• Required action:
Starting at the line with "Click the Log in panel heading text" and going on through the line with "Click the Jan", reproduce each line in the records below exactly and nothing more.

--------------------------------------------------

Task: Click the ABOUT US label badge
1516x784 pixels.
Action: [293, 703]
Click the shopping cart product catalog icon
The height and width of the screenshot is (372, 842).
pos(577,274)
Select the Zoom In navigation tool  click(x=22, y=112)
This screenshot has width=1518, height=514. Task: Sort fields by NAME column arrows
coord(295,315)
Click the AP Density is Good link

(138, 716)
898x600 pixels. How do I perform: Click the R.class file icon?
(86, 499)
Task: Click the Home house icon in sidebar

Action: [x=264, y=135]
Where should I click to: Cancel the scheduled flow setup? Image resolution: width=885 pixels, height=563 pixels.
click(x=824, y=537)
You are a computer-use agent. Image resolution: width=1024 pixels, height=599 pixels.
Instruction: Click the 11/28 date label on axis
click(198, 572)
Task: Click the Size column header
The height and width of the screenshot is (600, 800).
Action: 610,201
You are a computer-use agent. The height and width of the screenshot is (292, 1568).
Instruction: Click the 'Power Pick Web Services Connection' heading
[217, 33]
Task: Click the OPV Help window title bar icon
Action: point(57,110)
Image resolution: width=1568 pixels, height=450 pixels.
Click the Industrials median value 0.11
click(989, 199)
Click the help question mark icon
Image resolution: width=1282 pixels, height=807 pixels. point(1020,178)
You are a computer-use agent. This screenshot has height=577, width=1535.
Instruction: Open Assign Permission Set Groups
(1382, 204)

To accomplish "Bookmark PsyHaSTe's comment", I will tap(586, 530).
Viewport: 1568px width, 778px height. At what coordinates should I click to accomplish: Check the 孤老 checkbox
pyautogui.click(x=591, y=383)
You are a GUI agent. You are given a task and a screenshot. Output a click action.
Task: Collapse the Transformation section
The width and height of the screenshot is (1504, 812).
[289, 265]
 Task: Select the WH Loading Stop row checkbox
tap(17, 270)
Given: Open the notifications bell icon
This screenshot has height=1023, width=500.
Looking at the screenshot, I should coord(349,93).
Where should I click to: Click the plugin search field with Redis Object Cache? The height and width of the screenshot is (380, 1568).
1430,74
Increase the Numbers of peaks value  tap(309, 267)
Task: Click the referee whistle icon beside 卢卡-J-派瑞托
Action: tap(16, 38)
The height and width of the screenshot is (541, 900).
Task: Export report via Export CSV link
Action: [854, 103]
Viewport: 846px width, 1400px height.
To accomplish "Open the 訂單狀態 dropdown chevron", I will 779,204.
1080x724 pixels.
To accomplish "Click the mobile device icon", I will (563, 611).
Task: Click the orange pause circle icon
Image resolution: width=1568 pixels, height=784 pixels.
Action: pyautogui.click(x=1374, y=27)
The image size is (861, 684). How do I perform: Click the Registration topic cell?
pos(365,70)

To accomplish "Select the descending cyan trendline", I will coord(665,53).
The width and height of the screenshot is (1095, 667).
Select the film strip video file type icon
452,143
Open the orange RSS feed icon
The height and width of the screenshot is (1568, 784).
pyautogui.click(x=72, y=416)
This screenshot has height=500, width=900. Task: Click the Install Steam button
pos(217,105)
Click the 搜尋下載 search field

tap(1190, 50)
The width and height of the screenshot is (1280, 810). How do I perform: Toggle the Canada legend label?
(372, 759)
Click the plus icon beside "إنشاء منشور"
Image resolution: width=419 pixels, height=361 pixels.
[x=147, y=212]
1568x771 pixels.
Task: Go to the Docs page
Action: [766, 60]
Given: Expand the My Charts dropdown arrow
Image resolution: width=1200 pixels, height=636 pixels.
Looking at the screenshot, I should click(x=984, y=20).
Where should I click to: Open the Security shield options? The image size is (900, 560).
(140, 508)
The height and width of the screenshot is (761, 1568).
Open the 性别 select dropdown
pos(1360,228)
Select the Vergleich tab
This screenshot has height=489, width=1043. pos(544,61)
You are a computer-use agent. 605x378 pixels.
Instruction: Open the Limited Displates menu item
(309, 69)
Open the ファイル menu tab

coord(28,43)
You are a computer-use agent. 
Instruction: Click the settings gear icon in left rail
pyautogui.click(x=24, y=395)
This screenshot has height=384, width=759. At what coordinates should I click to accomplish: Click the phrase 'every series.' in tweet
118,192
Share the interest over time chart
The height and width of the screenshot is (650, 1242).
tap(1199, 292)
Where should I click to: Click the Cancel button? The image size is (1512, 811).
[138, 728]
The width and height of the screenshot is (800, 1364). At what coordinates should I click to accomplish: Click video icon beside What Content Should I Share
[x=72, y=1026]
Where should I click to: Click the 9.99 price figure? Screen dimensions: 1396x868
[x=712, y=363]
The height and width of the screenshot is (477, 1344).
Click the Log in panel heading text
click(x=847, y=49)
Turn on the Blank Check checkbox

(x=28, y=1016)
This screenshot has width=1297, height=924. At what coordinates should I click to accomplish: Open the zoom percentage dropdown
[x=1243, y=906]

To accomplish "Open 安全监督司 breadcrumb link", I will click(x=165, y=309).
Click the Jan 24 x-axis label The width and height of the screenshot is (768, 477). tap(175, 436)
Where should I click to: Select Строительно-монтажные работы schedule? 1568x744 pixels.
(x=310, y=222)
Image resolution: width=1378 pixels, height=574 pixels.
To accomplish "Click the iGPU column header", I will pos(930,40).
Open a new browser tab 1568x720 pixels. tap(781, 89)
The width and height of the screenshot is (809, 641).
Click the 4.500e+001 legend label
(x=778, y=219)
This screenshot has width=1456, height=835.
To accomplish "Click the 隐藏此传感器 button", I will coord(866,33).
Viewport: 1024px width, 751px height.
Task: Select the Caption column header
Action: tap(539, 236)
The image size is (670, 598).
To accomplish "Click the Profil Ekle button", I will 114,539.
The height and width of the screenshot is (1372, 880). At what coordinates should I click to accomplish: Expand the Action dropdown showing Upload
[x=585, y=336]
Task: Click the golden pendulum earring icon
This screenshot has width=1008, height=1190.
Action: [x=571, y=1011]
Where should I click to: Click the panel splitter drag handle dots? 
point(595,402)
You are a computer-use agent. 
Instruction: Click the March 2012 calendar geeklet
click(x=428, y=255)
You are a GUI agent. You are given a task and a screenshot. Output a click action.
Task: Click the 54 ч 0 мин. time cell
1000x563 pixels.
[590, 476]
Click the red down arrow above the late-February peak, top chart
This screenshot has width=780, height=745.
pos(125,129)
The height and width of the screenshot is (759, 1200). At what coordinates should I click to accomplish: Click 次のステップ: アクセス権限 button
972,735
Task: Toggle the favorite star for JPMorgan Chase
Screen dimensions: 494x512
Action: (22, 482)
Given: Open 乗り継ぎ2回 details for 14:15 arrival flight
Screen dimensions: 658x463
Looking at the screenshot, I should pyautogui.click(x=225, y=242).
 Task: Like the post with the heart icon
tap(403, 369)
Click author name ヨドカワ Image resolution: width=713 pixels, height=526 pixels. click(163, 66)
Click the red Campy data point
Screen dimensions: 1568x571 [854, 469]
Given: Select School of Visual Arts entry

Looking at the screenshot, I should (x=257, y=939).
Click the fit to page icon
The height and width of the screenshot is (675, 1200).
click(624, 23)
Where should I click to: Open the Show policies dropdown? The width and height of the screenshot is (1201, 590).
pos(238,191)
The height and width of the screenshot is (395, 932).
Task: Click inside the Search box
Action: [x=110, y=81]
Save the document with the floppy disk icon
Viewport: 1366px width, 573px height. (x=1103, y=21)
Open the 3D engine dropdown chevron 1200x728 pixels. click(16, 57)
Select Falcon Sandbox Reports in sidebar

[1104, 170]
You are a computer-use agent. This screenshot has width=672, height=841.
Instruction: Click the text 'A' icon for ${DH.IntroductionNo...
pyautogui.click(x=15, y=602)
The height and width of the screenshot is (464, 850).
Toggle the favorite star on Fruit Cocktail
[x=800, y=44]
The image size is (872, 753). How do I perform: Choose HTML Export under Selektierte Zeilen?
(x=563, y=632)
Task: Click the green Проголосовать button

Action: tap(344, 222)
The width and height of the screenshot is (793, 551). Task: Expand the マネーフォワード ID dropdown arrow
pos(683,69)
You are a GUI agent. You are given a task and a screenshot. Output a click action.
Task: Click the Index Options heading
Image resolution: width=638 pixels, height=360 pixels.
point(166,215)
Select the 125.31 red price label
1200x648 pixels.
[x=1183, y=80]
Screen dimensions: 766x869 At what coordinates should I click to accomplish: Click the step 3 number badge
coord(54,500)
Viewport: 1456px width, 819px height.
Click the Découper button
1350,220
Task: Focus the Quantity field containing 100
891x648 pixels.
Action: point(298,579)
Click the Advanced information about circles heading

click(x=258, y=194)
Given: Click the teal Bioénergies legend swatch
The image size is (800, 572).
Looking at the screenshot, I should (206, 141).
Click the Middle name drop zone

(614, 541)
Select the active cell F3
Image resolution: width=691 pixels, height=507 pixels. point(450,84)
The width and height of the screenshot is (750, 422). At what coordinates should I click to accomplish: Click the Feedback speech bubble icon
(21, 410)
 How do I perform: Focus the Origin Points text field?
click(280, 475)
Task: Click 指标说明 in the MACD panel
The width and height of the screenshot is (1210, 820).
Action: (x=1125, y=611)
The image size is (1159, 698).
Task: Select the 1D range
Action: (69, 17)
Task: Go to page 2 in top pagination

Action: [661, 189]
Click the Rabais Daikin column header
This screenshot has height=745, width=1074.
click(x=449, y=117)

--------------------------------------------------

• Task output:
Click the Log in panel heading text
click(x=847, y=49)
Turn on the Blank Check checkbox

(x=28, y=1016)
This screenshot has width=1297, height=924. At what coordinates should I click to accomplish: Open the zoom percentage dropdown
[x=1243, y=906]

To accomplish "Open 安全监督司 breadcrumb link", I will click(x=165, y=309).
Click the Jan 24 x-axis label The width and height of the screenshot is (768, 477). tap(175, 436)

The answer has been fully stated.